*CONSIGNES*.
1. Selon le texte sur le documentaire « Jeronimo », à quelle date a eu lieu la projection du film au Centre Culturel Coréen de Paris ?
2. Dans le texte sur le documentaire « Jeronimo », remplace « Fervent partisan » par « Ardent défenseur » dans le passage qui s'ouvre sur les mots « En général, je » et se ferme sur « crises politiques internationales. ». Redonne ensuite ce passage.
3. Poursuis le texte sur le documentaire « Jeronimo » à partir de l'endroit où il s'arrête.

*TEXTE EXTRAIT*.
Jeronimo, ou vivre une identité coréenne dans la Caraïbe
Le 19 février 2020, j’ai assisté à la projection du film documentaire “Jeronimo” (2019) de Joseph Juhn au Centre Culturel Coréen de Paris.
En général, je garde mes réflexions sur la Corée pour mon blog myinsaeng.com, mais ce film documentaire est l'occasion idéale pour illustrer ma vision de Karukerament c'est-à-dire regarder le monde avec mon point de vue de Guadeloupéenne.
“Jeronimo” raconte l'histoire de Jeronimo Lim Kim (nom coréen : Lim Eun Jo), un Cubain d'origine coréenne. Ce fils d'immigré s'est battu aux côtés de Fidel Castro lors de la révolution cubaine. Fervent partisan du socialisme, il n'a eu de cesse d'œuvrer pour créer une société sans inégalité pour tous les Cubains, les immigrés coréens inclus. Au cours des dernières années de sa vie, son but était de promouvoir et de faire reconnaître l'identité coréenne de cette communauté construite à partir de crises politiques internationales.
Sur mon blog myinsaeng.com, vous pouvez retrouver mon expérience de visionnage et les perspectives de réflexion que cela m’a apporté. Ici, je ferai une critique dans un sens un peu plus strict. Comment s’est construite la communauté coréenne de Cuba ? Comment définit-elle son identité ? Comment aborder cette histoire de déracinement/réenracinement avec une approche Karukerament ?
Une histoire d’exil
Au commencement, il y a l’immigration. C'est un mot neutre pour désigner le départ d’un millier de personnes rêvant d’une vie meilleure alors que la Corée passe sous le joug japonais au début du XXe siècle. Arrivés au Mexique le cœur plein d’espoir, ces personnes se retrouvent à trimer dans les champs de henequen pendant cinq ans. Un des spécialistes interrogés a répété que c’étaient “des esclaves”. Je précise que c'était un Coréen qui parlait en anglais, il y avait des sous-titres coréens donc il n'y a pas d'ambiguïté sur le mot.
Karukerament parlant, la situation décrite correspond à l’engagisme c’est-à-dire le système légal mis en place après une abolition de l'esclavage pour continuer à exploiter des êtres humains… Je sais que les conditions de vie des engagés étaient aussi horribles que celles des esclaves noirs, mais en tant qu’Afrocaribéenne, le fait d'entendre le mot “esclave” sans une contextualisation historique plus précise sur comment l’engagisme s’est mis en place m’a dérangée. Il y aurait certainement de quoi faire plusieurs films pour aborder la question de l’engagisme au Mexique et ce n’était pas le but de Jeronimo… Mais un ou deux cartons de contextualisation n’aurait pas été superflu pour poser le cadre historique ne serait-ce que depuis l'abolition de l'esclavage au Mexique en 1857. Ceci étant dit, ma réaction m’a aussi renvoyé à ma propre perception de l’engagisme. Le mot n'est-il pas trop neutre? Ou alors le peu de fiction sur le sujet est-il trop aseptisé (cf. ma flash review de Sharmilla l’indienne aux trois familles) ? Ou est-ce un manque de visibilité ? Bref. C'est un détail qui, de mon point de vue, a de l'importance. Reprenons le fil du film.

*DONNÉES ENREGISTRÉES*.
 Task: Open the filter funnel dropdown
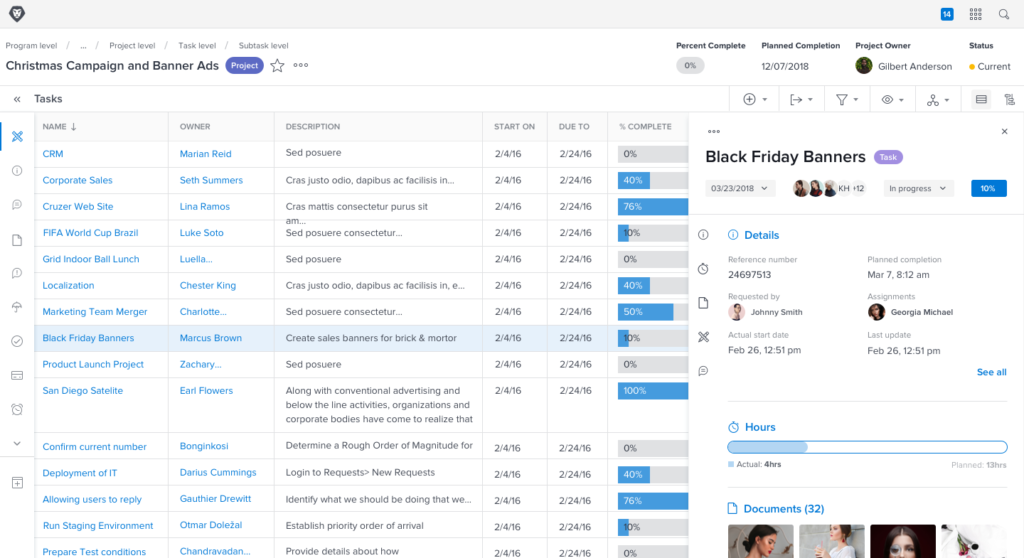point(847,99)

*RÉPONSES DE L'EXERCICE*.
1. Le 19 février 2020.

2.
En général, je garde mes réflexions sur la Corée pour mon blog myinsaeng.com, mais ce film documentaire est l'occasion idéale pour illustrer ma vision de Karukerament c'est-à-dire regarder le monde avec mon point de vue de Guadeloupéenne.
“Jeronimo” raconte l'histoire de Jeronimo Lim Kim (nom coréen : Lim Eun Jo), un Cubain d'origine coréenne. Ce fils d'immigré s'est battu aux côtés de Fidel Castro lors de la révolution cubaine. Ardent défenseur du socialisme, il n'a eu de cesse d'œuvrer pour créer une société sans inégalité pour tous les Cubains, les immigrés coréens inclus. Au cours des dernières années de sa vie, son but était de promouvoir et de faire reconnaître l'identité coréenne de cette communauté construite à partir de crises politiques internationales.

3.
A la fin de leur contrat de 5 ans, les Coréens deviennent des exilés car le Japon ayant annexé la Corée en 1910, ils ne peuvent donc plus rentrer chez eux. Certains restent au Mexique, d’autres migrent vers d’autres pays. Au début des années 1920, trois cents de ces exilés partent pour Cuba et se retrouvent à nouveau dans les champs de henequen et de cannes à sucre. La richesse espérée n'est toujours pas au rendez-vous, mais la vie suit son cours. Ces personnes se marient, fondent leur propre famille. Ainsi né Jeronimo, 1ère génération issue de cette immigration.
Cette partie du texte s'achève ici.